The motion court correctly concluded, as a matter of law, that physical partition of the one-family dwelling co-owned by the parties — which has either four stories or three stories plus a basement, is approximately 17 feet wide and 50 feet long, is on a lot that is approximately 25 feet wide and 100 feet long, and has only one source for water and sewer service — could not be made without great prejudice to the owners (see Ferguson v McLoughlin, 184 AD2d 294, 295 [1st Dept 1992], appeal dismissed 80 NY2d 972 [1992]).

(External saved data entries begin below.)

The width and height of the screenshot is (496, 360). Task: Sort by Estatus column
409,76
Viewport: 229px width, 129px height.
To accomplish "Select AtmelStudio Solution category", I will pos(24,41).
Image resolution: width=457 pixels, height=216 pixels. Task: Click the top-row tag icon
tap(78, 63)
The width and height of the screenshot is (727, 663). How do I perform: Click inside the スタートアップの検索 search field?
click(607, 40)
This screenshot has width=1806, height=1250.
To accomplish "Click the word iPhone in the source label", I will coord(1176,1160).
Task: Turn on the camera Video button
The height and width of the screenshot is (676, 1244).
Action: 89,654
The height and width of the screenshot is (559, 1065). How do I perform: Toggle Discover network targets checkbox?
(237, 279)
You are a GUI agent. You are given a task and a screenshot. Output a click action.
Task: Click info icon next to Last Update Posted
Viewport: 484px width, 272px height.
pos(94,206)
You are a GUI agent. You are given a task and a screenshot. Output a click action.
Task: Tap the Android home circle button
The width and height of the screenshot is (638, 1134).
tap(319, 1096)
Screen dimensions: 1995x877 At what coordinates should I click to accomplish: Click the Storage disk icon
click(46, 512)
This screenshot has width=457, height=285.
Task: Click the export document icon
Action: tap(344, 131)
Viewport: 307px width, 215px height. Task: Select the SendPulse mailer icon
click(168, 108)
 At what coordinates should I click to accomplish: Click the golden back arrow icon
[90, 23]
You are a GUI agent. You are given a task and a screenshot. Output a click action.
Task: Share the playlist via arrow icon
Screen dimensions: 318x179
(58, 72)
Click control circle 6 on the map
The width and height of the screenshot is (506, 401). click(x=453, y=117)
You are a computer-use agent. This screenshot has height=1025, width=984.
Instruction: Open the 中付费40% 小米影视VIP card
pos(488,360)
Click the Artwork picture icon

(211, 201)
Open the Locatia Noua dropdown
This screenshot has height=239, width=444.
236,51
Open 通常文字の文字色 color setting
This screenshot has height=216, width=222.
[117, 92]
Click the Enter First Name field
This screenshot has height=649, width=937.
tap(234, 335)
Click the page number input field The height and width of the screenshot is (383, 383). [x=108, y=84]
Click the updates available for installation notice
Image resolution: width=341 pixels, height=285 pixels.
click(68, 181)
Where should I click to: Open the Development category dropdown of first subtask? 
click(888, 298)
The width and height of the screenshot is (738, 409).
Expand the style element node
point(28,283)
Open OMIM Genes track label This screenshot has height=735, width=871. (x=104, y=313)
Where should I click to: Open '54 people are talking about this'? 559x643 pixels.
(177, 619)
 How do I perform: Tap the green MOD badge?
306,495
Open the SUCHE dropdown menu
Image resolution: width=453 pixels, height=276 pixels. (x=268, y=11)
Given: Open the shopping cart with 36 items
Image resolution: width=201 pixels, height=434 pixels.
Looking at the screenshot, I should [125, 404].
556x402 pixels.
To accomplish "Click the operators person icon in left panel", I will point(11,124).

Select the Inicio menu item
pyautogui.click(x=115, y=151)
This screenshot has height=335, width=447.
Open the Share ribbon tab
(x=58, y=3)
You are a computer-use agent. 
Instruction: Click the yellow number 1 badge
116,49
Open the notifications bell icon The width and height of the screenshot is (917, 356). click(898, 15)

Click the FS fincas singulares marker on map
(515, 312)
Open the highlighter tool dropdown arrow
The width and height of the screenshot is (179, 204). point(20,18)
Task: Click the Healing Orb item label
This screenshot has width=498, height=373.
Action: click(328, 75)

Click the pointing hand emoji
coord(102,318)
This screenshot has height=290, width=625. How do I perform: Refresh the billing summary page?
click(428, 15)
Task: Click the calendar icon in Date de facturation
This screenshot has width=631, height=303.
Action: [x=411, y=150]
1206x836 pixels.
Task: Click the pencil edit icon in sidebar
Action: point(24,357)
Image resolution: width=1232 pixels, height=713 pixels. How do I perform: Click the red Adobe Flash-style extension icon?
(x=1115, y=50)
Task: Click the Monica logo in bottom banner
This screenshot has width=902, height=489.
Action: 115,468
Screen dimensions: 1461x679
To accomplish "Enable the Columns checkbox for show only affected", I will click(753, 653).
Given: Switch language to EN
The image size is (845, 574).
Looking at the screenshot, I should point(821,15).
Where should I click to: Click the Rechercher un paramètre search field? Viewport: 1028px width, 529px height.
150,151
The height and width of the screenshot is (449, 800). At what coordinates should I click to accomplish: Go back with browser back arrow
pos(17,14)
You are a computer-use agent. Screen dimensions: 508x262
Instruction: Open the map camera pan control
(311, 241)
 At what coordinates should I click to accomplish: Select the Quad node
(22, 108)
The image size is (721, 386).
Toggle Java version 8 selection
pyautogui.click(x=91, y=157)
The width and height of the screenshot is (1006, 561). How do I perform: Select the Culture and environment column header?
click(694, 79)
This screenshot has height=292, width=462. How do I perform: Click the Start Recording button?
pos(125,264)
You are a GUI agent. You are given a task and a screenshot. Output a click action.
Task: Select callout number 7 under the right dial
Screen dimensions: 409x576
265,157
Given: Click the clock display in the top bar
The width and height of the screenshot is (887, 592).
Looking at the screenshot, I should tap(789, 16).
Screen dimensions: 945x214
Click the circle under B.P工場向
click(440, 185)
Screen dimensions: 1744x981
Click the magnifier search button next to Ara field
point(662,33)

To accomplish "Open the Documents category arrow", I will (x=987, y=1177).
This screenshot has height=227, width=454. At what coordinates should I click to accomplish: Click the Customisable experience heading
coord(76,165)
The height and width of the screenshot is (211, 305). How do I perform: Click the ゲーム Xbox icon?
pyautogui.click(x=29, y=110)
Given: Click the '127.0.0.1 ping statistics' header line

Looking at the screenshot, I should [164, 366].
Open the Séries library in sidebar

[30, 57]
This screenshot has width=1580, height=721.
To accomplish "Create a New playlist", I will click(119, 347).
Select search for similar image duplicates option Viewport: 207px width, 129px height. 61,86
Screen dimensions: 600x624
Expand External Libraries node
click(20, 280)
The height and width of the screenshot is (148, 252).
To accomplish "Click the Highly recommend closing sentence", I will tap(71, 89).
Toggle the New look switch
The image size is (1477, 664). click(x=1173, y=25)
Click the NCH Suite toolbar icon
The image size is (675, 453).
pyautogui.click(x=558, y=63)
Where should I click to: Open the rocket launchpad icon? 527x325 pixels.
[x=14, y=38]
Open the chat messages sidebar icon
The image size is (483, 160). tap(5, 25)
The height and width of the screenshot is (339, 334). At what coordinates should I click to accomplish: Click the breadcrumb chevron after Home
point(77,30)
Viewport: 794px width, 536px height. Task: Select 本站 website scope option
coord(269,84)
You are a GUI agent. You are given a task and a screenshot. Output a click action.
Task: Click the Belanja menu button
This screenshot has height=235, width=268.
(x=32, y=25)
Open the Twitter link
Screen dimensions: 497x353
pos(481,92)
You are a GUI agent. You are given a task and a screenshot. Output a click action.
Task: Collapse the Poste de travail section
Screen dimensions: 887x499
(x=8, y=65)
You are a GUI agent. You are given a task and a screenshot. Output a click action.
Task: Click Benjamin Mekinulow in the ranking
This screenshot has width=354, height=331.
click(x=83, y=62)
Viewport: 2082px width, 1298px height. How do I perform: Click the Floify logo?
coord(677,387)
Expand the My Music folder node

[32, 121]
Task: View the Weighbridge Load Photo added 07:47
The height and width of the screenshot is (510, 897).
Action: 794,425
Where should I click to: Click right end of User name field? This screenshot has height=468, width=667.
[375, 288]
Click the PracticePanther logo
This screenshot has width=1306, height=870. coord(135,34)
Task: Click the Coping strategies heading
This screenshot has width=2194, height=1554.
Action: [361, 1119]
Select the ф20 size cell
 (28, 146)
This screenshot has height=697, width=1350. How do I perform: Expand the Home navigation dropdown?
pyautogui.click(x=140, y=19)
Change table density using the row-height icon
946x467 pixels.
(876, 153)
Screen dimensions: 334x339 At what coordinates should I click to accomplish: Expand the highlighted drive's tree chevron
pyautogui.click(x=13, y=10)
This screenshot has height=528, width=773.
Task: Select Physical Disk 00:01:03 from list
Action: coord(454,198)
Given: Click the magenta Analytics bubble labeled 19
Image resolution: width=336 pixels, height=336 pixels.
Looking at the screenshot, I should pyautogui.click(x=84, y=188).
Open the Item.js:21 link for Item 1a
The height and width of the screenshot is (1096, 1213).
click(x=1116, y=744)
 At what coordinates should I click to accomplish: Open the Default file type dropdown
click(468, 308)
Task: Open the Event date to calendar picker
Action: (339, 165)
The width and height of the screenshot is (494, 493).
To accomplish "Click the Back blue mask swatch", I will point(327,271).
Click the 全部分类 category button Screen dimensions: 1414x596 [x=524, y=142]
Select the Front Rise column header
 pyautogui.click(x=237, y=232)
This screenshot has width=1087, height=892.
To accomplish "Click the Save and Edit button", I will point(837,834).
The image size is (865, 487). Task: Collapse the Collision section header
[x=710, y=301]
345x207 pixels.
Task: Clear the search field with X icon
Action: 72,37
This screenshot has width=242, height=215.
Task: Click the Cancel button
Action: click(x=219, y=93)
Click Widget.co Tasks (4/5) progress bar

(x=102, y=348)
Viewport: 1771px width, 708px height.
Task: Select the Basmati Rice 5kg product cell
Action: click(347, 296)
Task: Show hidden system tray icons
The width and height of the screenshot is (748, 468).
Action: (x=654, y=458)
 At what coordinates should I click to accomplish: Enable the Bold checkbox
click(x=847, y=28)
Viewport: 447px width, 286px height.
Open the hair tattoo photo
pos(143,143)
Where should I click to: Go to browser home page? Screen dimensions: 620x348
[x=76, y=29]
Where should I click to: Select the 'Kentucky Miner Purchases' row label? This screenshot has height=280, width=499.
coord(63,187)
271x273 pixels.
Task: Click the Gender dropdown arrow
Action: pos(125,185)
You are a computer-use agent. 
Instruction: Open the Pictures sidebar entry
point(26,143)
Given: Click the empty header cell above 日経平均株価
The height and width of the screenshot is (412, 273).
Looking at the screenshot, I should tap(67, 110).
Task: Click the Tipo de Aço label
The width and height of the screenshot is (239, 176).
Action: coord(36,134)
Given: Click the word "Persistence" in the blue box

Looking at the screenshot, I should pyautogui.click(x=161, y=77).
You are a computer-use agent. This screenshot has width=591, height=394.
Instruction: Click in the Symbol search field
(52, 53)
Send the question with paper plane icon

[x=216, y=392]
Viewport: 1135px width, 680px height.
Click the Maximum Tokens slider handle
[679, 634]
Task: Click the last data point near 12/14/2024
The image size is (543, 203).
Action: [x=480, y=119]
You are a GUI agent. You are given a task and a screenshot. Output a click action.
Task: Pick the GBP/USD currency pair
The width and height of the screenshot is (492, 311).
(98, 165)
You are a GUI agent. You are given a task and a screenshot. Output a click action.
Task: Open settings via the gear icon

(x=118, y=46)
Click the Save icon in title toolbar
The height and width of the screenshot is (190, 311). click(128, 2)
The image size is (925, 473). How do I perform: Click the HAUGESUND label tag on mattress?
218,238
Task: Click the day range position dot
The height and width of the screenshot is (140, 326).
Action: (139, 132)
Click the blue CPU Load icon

It is true that "the remedy [of partition] has always been subject to the equities between the parties" (Ripp v Ripp, 38 AD2d 65, 68 [2d Dept 1971], affd 32 NY2d 755 [1973]). However, the IAS court properly found that defendants failed to raise a triable issue. The fact that plaintiff has failed to pay its share of the real estate taxes on the property "fails to establish that the equities favor dismissal of the action" (Manganiello v Lipman, 74 AD3d 667, 669 [1st Dept 2010]). Defendants' "desire ... to keep the premises in the family" is also "an insufficient basis to deny partition and sale" (Crestwood Capital Group Corp. v Schuermann, 2010 NY Slip Op 32787[U], *12 [Sup Ct, NY County 2010]). Unlike Arata v Behling (57 AD3d 925 [2d Dept 2008]), this is not a case where the defendant raised an issue of fact as to whether the plaintiff was even entitled to seek partition and sale because the deed by which he obtained his interest in the property may have been invalid.

THIS CONSTITUTES THE DECISION AND ORDER

OF THE SUPREME COURT, APPELLATE DIVISION, FIRST DEPARTMENT.